Des conflits sociaux existent donc dans l'ESS : La création en 2010 d'un syndicat des salariés du secteur associatif, ASSO, fait suite à plusieurs mouvements de grève, en 2010 à la Mutuelle générale de l'Éducation nationale (MGEN) et 2009 à Emmaüs[15].
La qualité de l'emploi dans l'ESS
Le secteur de l’ESS représente plus de 10 % de l’emploi salarié en France, soit plus de 2 millions de salariés, dans 203 000 établissements (CNCress, 2008 ; Insee, 2009). Mais, ces données masquent de fortes disparités territoriales et statutaires. En effet, la part des emplois de l’ESS sur le total des emplois va de 6,8 % pour la Guyane à 12,4 % pour la région Poitou-Charentes, avec 6,3 % pour les associations en Guyane et 9,7 % en Languedoc-Roussillon. Les associations accueillent plus de 2/3 des emplois (77 %) et cela varie pour les coopératives, les mutuelles et les fondations[16].
La qualité de l'emploi occupe une place importante dans les débats publics. Ce sujet a donc fait l’objet de travaux divers sur différents secteurs et notamment sur le tiers secteur dans les régions Pays de la Loire, qui commence à susciter l’intérêt des chercheurs. Les caractéristiques de l’emploi dans l’ESS peuvent être comparables à celles des entreprises. L’ESS partage ainsi, certaines caractéristiques avec les entreprises individuelles (petite taille, production, ancrage local) et le secteur public (salaire, aide aux autres, développement local). On peut donc conclure que la qualité de l’emploi de l’ESS peut être proche de ces deux secteurs.
On y trouve des clubs sportifs, des coopératives agricoles, des mutuelles d’assurance, des entreprises d’insertion, des congrégations religieuses, etc. Ces différentes activités montrent une pluridisciplinarité et la richesse du tiers secteur. Mais, cette hétérogénéité a des limites puisqu’elle rend difficile la généralisation des pratiques GRH en ESS. Il est difficile de mettre en place des pratiques de ressources humaines, en lien avec des convictions sociales fortes, communes à toutes les structures.

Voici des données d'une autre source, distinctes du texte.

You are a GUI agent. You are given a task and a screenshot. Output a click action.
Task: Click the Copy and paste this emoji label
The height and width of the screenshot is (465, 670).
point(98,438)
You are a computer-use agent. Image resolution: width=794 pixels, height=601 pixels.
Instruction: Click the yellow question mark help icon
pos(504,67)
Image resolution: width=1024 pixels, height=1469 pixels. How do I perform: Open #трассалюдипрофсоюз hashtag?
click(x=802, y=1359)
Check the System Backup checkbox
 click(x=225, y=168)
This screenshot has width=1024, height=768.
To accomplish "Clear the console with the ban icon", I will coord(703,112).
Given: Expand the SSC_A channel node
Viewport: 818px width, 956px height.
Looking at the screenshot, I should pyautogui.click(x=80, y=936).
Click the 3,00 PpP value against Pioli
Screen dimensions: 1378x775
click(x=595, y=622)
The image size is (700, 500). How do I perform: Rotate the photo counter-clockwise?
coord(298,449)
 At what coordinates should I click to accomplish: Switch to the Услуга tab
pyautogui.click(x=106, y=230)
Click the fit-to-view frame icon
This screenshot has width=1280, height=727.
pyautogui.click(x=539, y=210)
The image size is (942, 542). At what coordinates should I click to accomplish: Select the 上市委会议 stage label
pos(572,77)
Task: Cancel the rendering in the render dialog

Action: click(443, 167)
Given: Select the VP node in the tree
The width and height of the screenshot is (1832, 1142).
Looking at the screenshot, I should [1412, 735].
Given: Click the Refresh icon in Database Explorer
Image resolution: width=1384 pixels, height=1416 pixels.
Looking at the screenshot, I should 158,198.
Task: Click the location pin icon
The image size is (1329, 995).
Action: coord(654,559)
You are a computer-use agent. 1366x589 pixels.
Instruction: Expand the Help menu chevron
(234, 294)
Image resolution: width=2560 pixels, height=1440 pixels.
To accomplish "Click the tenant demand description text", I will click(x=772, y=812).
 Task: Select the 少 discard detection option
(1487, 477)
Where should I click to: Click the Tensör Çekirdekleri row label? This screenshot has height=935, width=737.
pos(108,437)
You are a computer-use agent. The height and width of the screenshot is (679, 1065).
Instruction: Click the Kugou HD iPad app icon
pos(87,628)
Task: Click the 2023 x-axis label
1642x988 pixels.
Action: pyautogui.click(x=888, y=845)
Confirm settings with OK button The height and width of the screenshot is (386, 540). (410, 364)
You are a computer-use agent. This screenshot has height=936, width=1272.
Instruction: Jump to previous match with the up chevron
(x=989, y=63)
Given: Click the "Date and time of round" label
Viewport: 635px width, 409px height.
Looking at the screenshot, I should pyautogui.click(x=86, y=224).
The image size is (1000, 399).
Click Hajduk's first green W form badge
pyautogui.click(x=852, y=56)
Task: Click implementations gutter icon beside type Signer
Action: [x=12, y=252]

Les emplois sont majoritairement occupés par des femmes, ce qui s’explique par l’importance de la production de services et la pratique importante du travail à temps partiel. Ceci montre alors des injustices face à l’économie classique et diminue la qualité de l’emploi des salariés de l’ESS.
Un des enjeux importants de l’ESS auxquels sont confrontés les employeurs sont les besoins de renouvellement de leur personnel. Un turn over fréquent dans le secteur, car même si les jeunes veulent une profession avec du sens, ils cherchent également une satisfaction autour de leur rémunération. Ce renouvellement peut, également, être difficile pour les salariés qui doivent former les recrues.
Des études montrent que les personnes intègrent le secteur de l’ESS pour ses valeurs et que ce sont ces dernières qui permettent une qualité de l’emploi favorable. Les valeurs de l’ESS exprimées par les structures, en lien avec le recrutement, l’intégration, la formation, l’organisation de travail ou la gestion et l’évaluation des compétences sont des valeurs que recherchent les salariés. Des valeurs exprimées comme celle-ci : « Les structures de l’économie sociale et solidaire permettent de faciliter les projets d’importances ».